Goal of the exercise: Each line from the one with "Task: Clear the search field with the X" through the end of the records below should be transcribed exactly, and each picture should be skipped.

>>>>

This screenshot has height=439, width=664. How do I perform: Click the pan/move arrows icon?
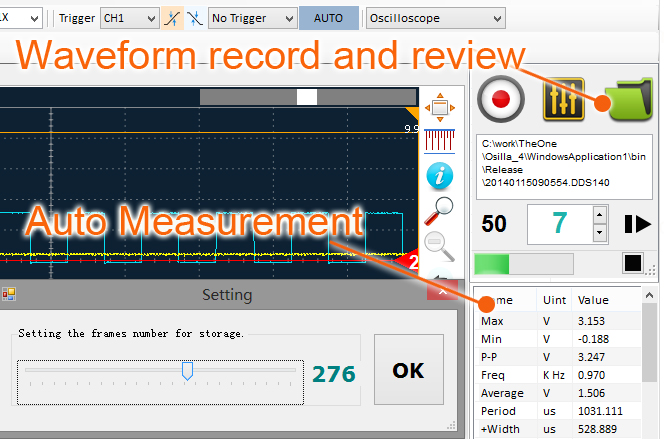pos(439,106)
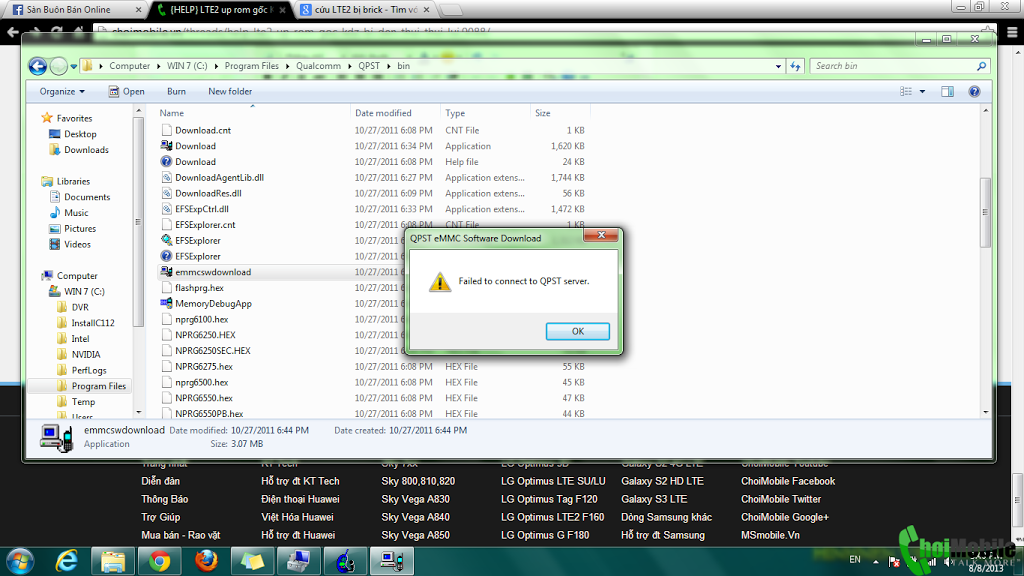Select the NVIDIA folder in navigation tree
Image resolution: width=1024 pixels, height=576 pixels.
(x=86, y=355)
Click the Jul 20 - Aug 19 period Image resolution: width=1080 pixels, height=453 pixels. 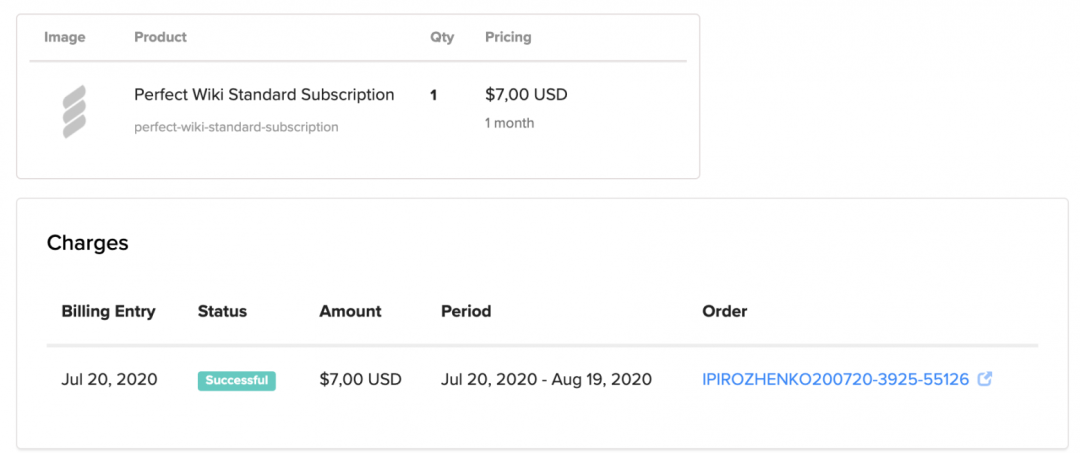click(x=546, y=380)
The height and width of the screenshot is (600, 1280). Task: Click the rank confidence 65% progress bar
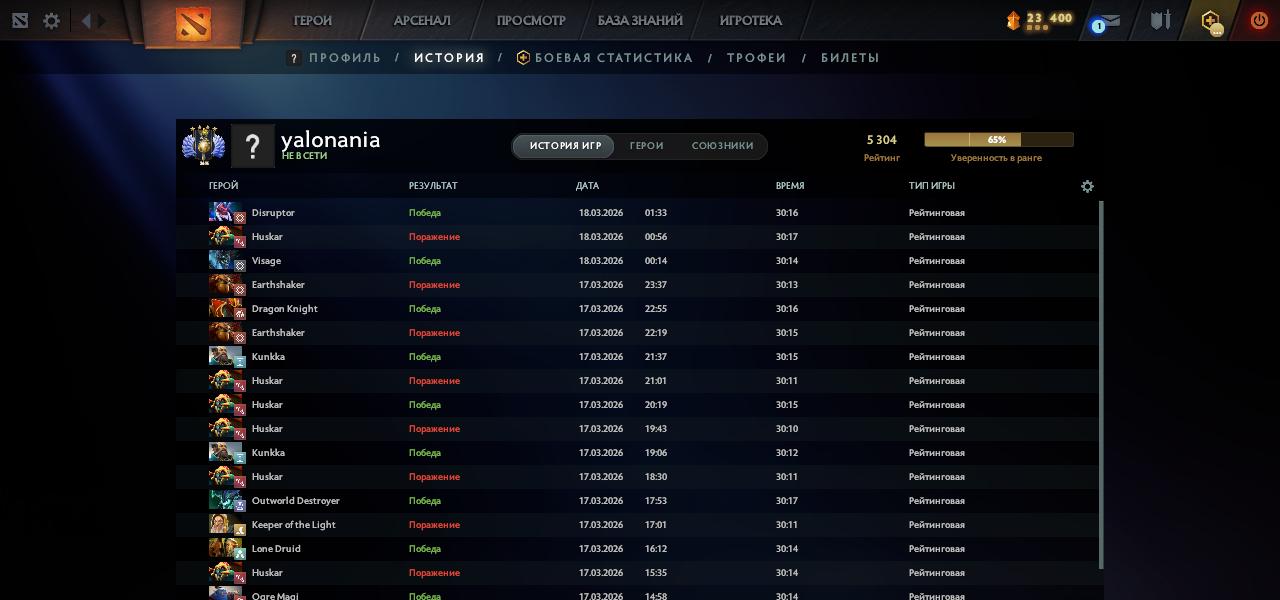pyautogui.click(x=998, y=140)
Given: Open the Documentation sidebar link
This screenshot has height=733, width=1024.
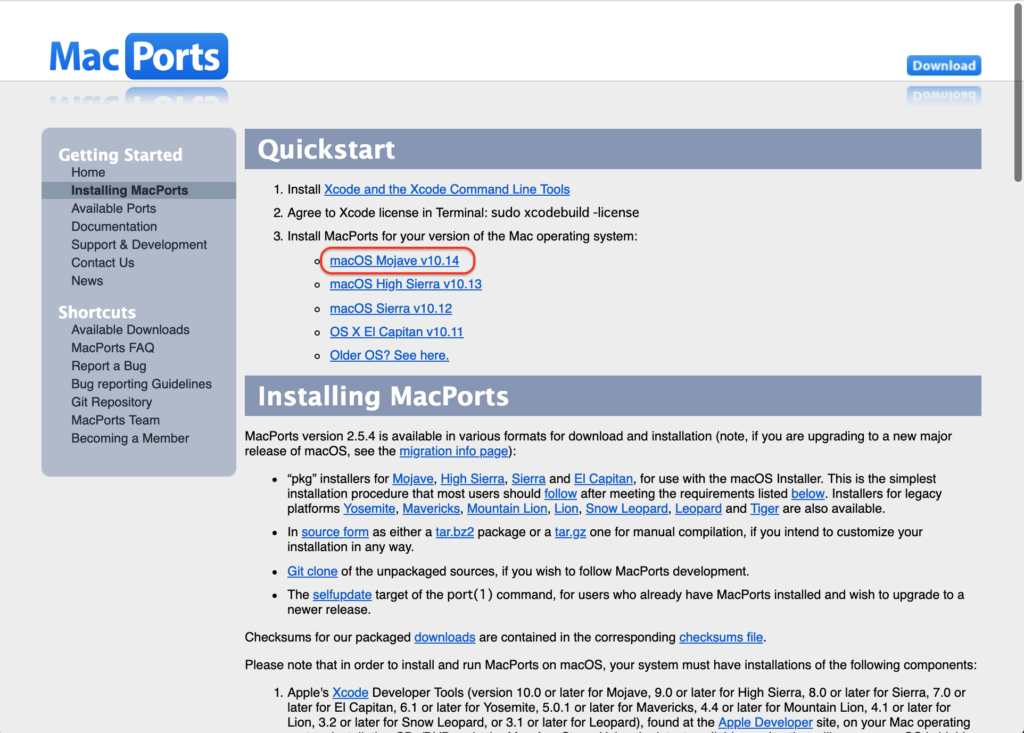Looking at the screenshot, I should (114, 226).
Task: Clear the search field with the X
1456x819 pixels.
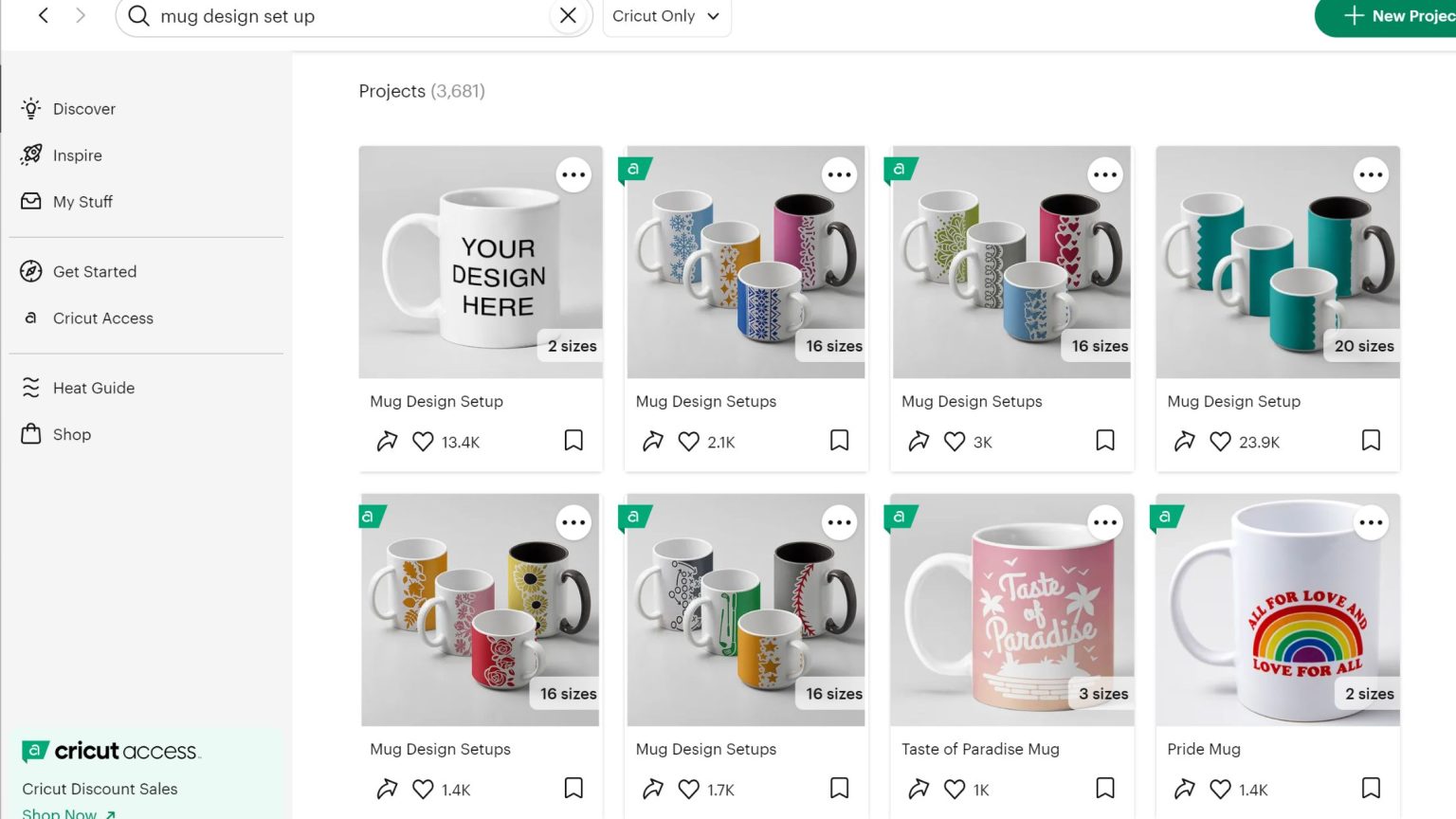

<<<<

Result of the task:
Task: Clear the search field with the X
1456x819 pixels.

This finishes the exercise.